═════ SELECTION

United States District Court, N.D. California, San Jose Division
February 2, 2015
MICHAEL AMALFITANO, Plaintiff,
GOOGLE INC., Defendant.
ORDER GRANTING MOTION TO DISMISS [Re: ECF 65]
BETH LABSON FREEMAN, District Judge.
In this putative class action under the Stored Communications Act, 18 U.S.C. § 2701 et seq. ("the SCA"), pro se plaintiff Michael Amalfitano seeks to represent a class of individuals who attempted to but were unable to opt out of a 2010 class action lawsuit concerning defendant Google, Inc.'s Google Buzz application. Before the Court is Defendant's Motion to Dismiss the Complaint. Def.'s Mot., ECF 65. On January 29, 2015, the Court held a hearing on the motion. Plaintiff did not appear. Based on the parties' respective written submissions, the Court GRANTS Defendant's Motion to Dismiss without leave to amend.
In 2010, Defendant introduced Google Buzz program, a social networking tool integrated with a number of other Google programs such as Gmail, Picasa, and YouTube. Compl. ¶¶ 12-13. At launch, Gmail users were automatically enrolled in Buzz and, upon logging into their accounts, were informed that through Buzz they were "already following the people you email and chat with the most in Gmail." This automatic enrollment in Buzz caused the public disclosure of Gmail users' information such as contact lists, profile information, and Picasa and YouTube postings. Id. ¶¶ 12-13, 20. Plaintiff, as a Gmail user "at the time that Google Buzz was launched, " id. ¶ 23, alleges that Defendant's actions violated various provisions of the SCA, id. ¶¶ 47-75.
This precise SCA claim concerning Buzz was the subject of a 2010 class action lawsuit filed in this district (the "Buzz Class Action"). See In re Google Buzz Privacy Litig., No. 10-cv-00672-JW (filed Feb. 17, 2010); Decl. of Susan D. Fahringer Exh. 1, ECF 66. On October 7, 2010, Judge James Ware preliminarily approved a settlement and proposed notice plan in the Buzz Class Action. Compl. ¶ 24; Fahringer Decl. Exh. 4. There were several discrepancies between the settlement agreement and class notice concerning the requirements for opting out of the class. Id. ¶¶ 25-28. For example, the settlement agreement provided that opt-out requests must be postmarked by a certain date, while the notice provided that requests must be received by that date. Id. ¶ 25; Fahringer Decl. Exh. 2. Plaintiff alleges that he "followed one requirement from each set of requirements that were inconsistent with each other as between the Google Buzz Settlement Agreement and the Google Buzz Class Notice." Compl. ¶ 29. There are no other allegations concerning what requirements Plaintiff actually followed in attempting to opt out.

══════════

▶ _REQUEST_
List every complete date (month, day, and year) that appears in the court order above.

═════ DATA SHOWN

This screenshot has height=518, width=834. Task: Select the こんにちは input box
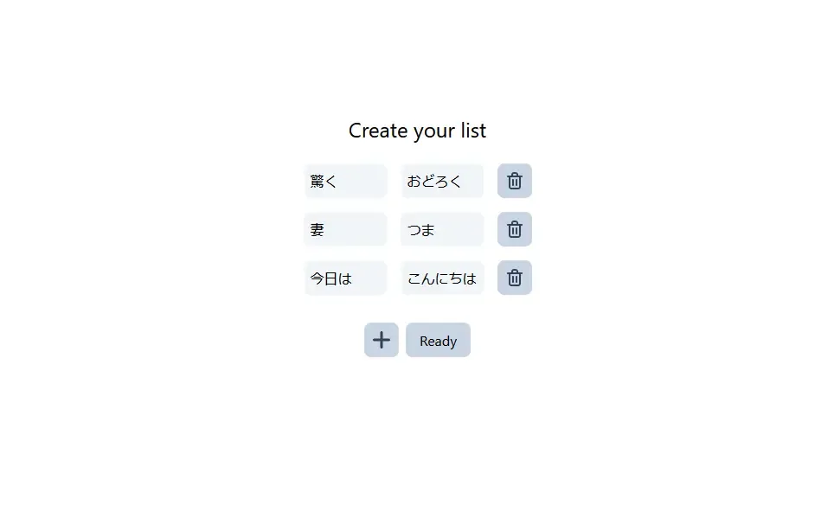(x=442, y=278)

══════════

▶ _RESPONSE_
February 2, 2015
January 29, 2015
Feb. 17, 2010
October 7, 2010